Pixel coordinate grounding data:

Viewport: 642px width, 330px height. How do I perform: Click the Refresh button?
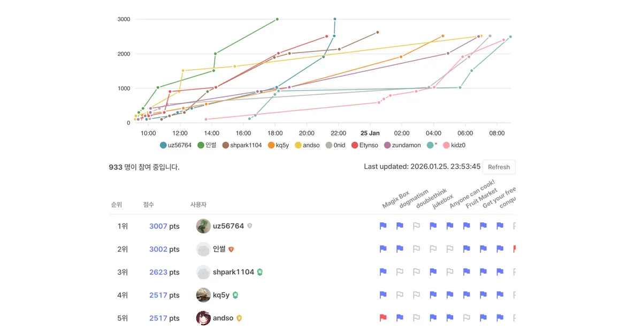pyautogui.click(x=499, y=167)
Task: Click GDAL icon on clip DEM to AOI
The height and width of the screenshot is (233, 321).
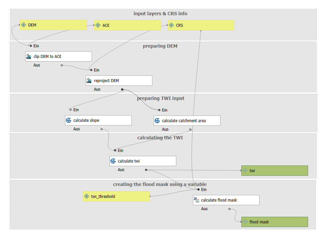Action: tap(29, 57)
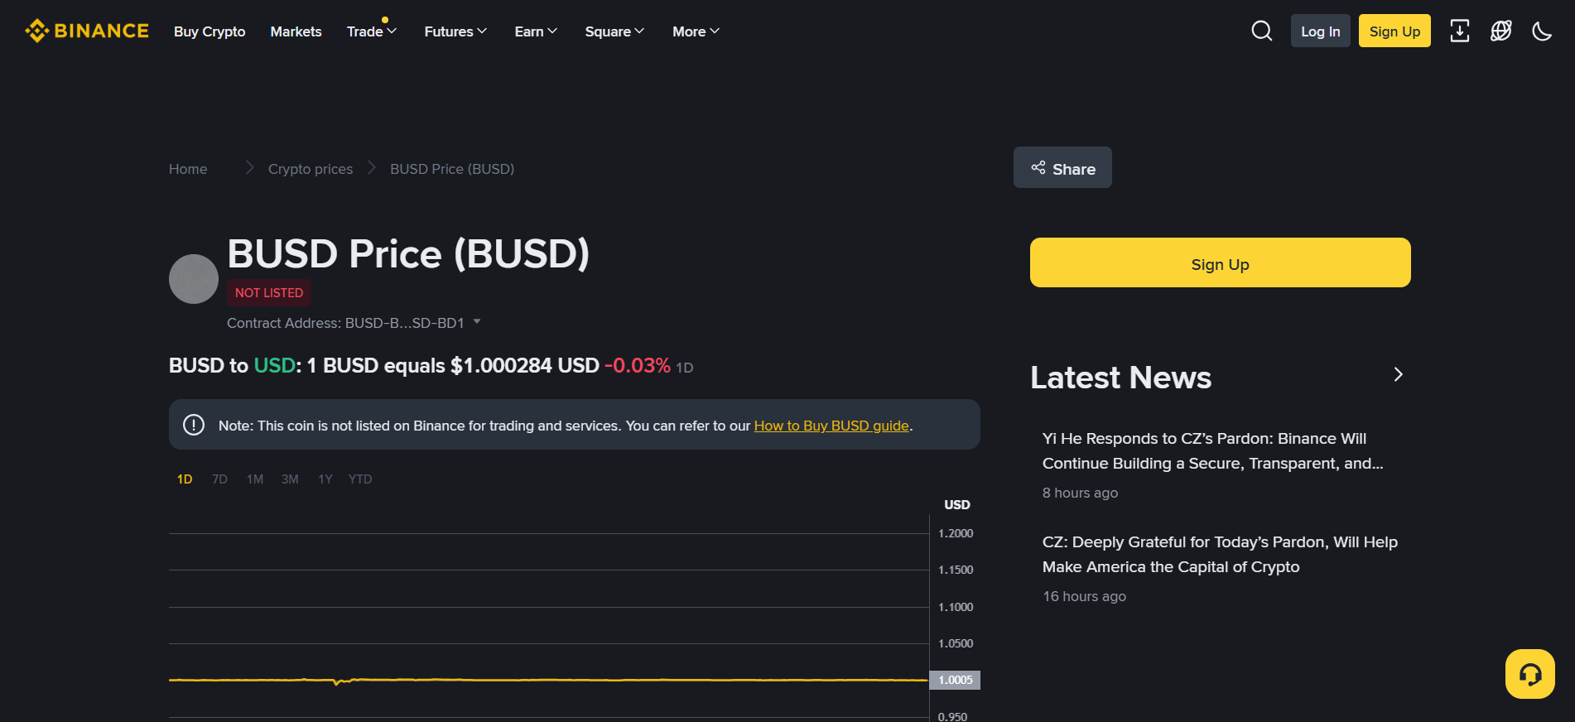Click the Share button
The width and height of the screenshot is (1575, 722).
pos(1062,168)
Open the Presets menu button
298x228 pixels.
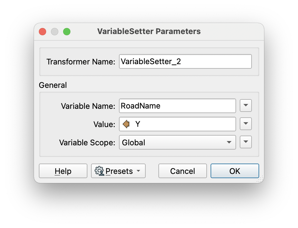click(118, 171)
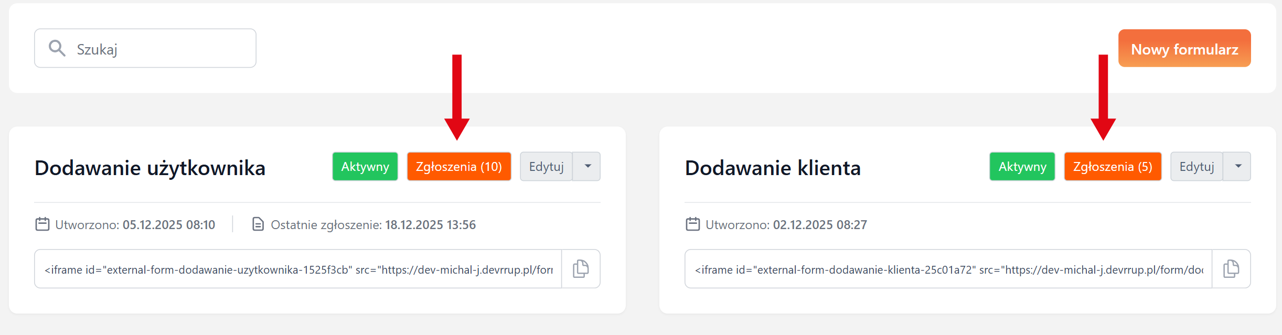Click the magnifier search icon

[x=57, y=48]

▶ WHAT TO DO
Could you output the full set of entries exactly, skipping every picture?

▶ ANSWER BELOW
Viewport: 642px width, 330px height. How do I perform: Click the Refresh button?
pyautogui.click(x=499, y=167)
Task: Click GDAL icon on clip DEM to AOI
The height and width of the screenshot is (233, 321).
Action: tap(29, 57)
Click the Share button
The width and height of the screenshot is (1575, 722).
pos(1062,168)
Open the Presets menu button
298x228 pixels.
click(118, 171)
Click the magnifier search icon

[x=57, y=48]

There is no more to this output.